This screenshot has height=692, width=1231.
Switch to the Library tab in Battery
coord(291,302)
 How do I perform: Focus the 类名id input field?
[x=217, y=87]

═══

▶ WHAT THE TASK REQUIRES
Repeat all of the listing above exactly, leaving nothing out.

▶ ANSWER AREA
This screenshot has height=692, width=1231.
Switch to the Library tab in Battery
coord(291,302)
 How do I perform: Focus the 类名id input field?
[x=217, y=87]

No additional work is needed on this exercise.